Kendilerini 'İstihbaratçı' Olarak Tanıtan Kişiler İki Otele Silahlı Baskın Düzenledi

TAKİP ET

Beyoğlu'nda kendisini 'istihbaratçı' olarak tanıtan kişi ve yanındakiler, esnaflara ve çalışanlarına aylardır dehşeti yaşattılar.

İstanbul Beyoğlu Şehit Muhtar Mahallesi Süslü Saksı Sokak’ta geçtiğimiz pazar günü saat 23.00 sıralarında yaşanan olayda, sokak üzerindeki bir otelin ortaklarından olan Adnan S., kardeşleri Melik ve Faysal S. ve adamları ile birlikte yanlarında ve karşılarında bulunan iki otele ‘baskın’ yaptı.

Ellerinde tabanca ve bıçaklarla darbettikleri otel çalışanlarını yaralayan saldırganlar, ihbar üzerine olay yerine gelen polis ekipleri tarafından gözaltına alındı. Adliyeye sevk edilen saldırganlardan Adnan S. ile kardeşi Melik S. tutuklanırken, diğer kardeş Faysal S. adli kontrol şartıyla serbest bırakıldı.

Canlarından Endişe Ediyorlar

 

Baskına uğrayan ve çalışanları darbedilerek yaralanan otellerin sahipleri, Adnan S. ile beraberindeki şahısların uzun süredir kendilerini tehdit ettiğini, zorbalıkla iş yerlerine el koymak istediğini öne sürdüler. 

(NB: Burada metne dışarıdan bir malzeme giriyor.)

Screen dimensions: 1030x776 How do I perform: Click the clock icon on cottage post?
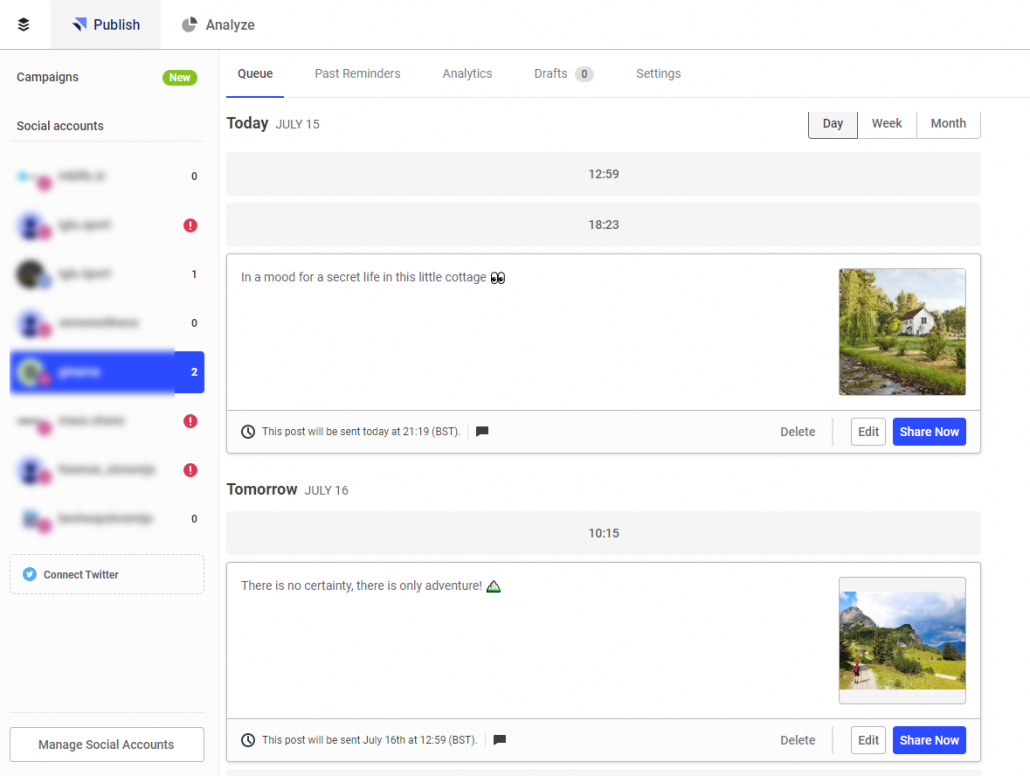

Şimdiye kadar defalarca şikayetçi olmalarına rağmen saldırganların her seferinde serbest kalmasından ötürü daha da cesaretlendiklerini belirten işletme sahipleri, canlarından endişe ettiklerini dile getirdiler.

Tehditle Komşularından Para İstedi

Adnan S.’nin 1 yıl önce yanlarındaki otele ortak olmasının ardından kendilerinden tehdit ile para istediğini iddia eden Reha Y., “Otelin müdür beni aradı, ‘sokakta adamın biri bizim otele saldırdı’ dedi. ‘Patronunuzu çağırın, öldüreceğim onu diye’ dedi. Ben telaşlı ağabeyimi aradım. Zatın çağırdığı yere gittik biz. Ağabeyim O’na dedi, ‘Derdin ne kardeşim?’ ‘Ben otel aldım. Yanınızda otelin yüzde 33’ünü aldım’ dedi. ‘400 bin dolar verdim. 200 bin dolar daha var’ dedi. ‘Bunu sizden tahsil edeceğim’ dedi. Benim ağabeyim dedi ki; ‘Ya neden biz? Sabancı değiliz, hayır kurumu değiliz.’ ‘Vallahi yoksa otelinizi vereceksiniz. Ben o caddeden çıkmaya karar koydum’ dedi. ‘Her caddenin bir ağabeyi var, o da benim burada’ diyor. Ya 200 bin dolar verirsiniz bu oteli alırım ya da siz gidersiniz bu oteli ben çalıştırırım’ diyor.  Benim, Adnan S. Google’a gidin bakın, Avrupa Milliyet Cemiyet başkanıyım ben’ dedi. ‘Arkamda kamyonla adam var, çok Adnanlar var’ dedi” ifadelerini kullandı.

Kırılan Saatinin Parasını Saldırdığı Çalışanlardan İstedi

Adnan S.’nin otel çalışanına saldırırken kırılan saatin parasını da kendilerinden talep ettiğini aktaran Reha Y., “Ya sen bana saat alacaksın’ dedi. Yazılı, çizili, beyanlı ve şu an savcımızda bu. Onun saati kırılmış, bizim işçiyi döverken, bunun bedelini biz ödeyecekmişiz. Ağabeyim de ‘Kırık saati getir, aynısını alayım’ dedi. ‘Kaldırdım attım’ dedi. ‘100 bin liralık saat benimki’ dedi. ‘Getir aynısını alalım madem’ dedik. ‘Yok parasını vereceksiniz’ dedi. Bir gün yanıma geldi, bana dedi ki; ‘Seni bu caddeden sileceğim. Buranın benim olacağını kavrayacaksın” dedi.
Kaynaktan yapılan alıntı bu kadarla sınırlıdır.